O segundo tipo de interpretação de grande envergadura diz respeito à Nova Historiografia, liderada por William Newman e Lawrence M. Principe, que tornou a recuperar o interesse e a estima no campo científico, partindo da investigação da história da ciência e distinguindo claramente a ciência alquímica do tipo de alquimia de recorte espiritualista que se desenvolve a partir do séc. xvii, desligada da ciência. Esta corrente interpretativa rompeu com os preconceitos positivistas, por exemplo, provou como diversos químicos do séc. xvii foram, ao mesmo tempo, alguns dos alquimistas principais do mesmo período; a Nova Historiografia tem um enfoque historiográfico e empírico, interessado no fenómeno enquanto movimento histórico, e quanto mais forem as fontes primárias sondadas, melhor.

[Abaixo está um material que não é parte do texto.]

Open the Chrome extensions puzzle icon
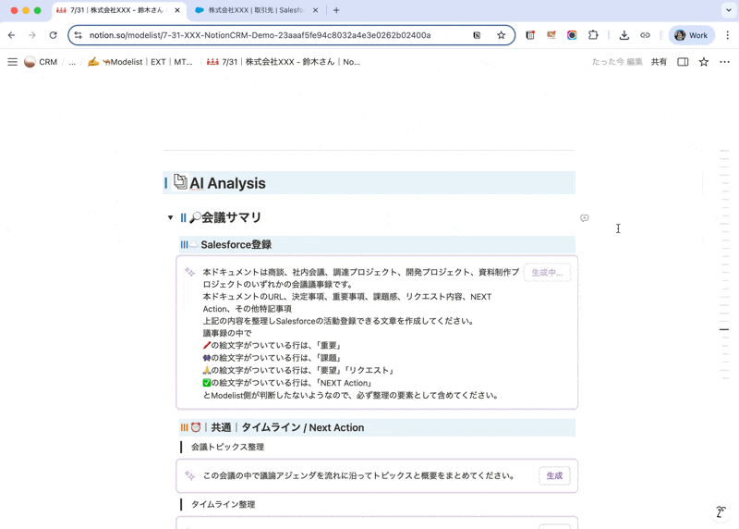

O mesmo interesse pelas fontes primárias mostra a escola historicista do grupo History of Hermetic Philosophy, com Wouter Hanegraaff, Marco Pasi e Peter Forshaw, que propõem um enfoque igualmente histórico, mas que enfatizam a indagação em torno da parte teológica e cosmológica, dado que o seu foco e metodologia provêm dos estudos religiosos. Tanto a Nova Historiografia como o grupo de investigação em hermetismo e assuntos relacionados quebraram com o preconceito racionalista e, logo, positivista que menosprezava a Grande Obra como simples protoquímica, imaginativa em excesso, no melhor dos casos, quando não, diretamente, uma fraude.

 

Bibliog.: Arola, Raimon, Alquimia y Religión. Los Símbolos Herméticos del Siglo XVII, Madrid, Siruela, 2008; Ferrer-Ventosa, Roger, “Pensando en imágenes jeroglíficas”, Arte, Individuo y Sociedad, vol. 30, n.º 2, 2018, pp. 311-328; Forshaw, Peter J., “Introduction: The Visual and the Symbolic in Western Esotericism”, in Forshaw, P. (ed.), Lux in Tenebris. The Visual and the Symbolic in Western Esotericism, Leiden/Boston, Brill, 2017, pp. 1-20; Godwin, Joscelyn, “Introducción”, in Maier, Michael, La Fuga de Atalanta, Atalanta, Vilaür, 2007, pp. 9-59; Hanegraaff, Wouter, “From Imagination to Reality: An Introduction to Esotericism and the Occult”, in Almquist, Kurt y Belfrage, Louise (ed.), Hilma Af Klint: The Art of Seeing the Invisible, Stockholm, Axel and Margaret Ax:son Johnson Foundation, 2015, pp. 59-71; Jung, Carl Gustav, Mysterium Coniunctionis. Obra Completa, vol. 14, Madrid, Trotta, 2002; Kingsley, Peter, “Poimandres: The Etymology of the Name and the Origins of the Hermetica”, in Broek, Roelof van den y Heertum, Cis van (ed.), From Poimandres to Jacob Böhme: Gnosis, Hermetism and the Christian Tradition, Amsterdam, Bibliotheca Philosophica Hermetica, 2000, pp. 17-40; Newman, William R., “From Alchemy to ‘Chymistry’”, in Park, Katharine & Daston, Lorraine, The Cambridge History of Science, vol. 3: Early Modern Science, Cambridge, Cambridge University Press, 2006, pp. 497-517; Id. e Principe, Lawrence M., Alchemy Tried in the Fire. Starkey, Boyle, and the Fate of Helmontian Chymistry, Chicago, Chicago University Press, 2002; Zuber, Mike A., Spiritual Alchemy. From Jacob Boehme to Mary Ann Atwood, Oxford, Oxford University Press, 2021.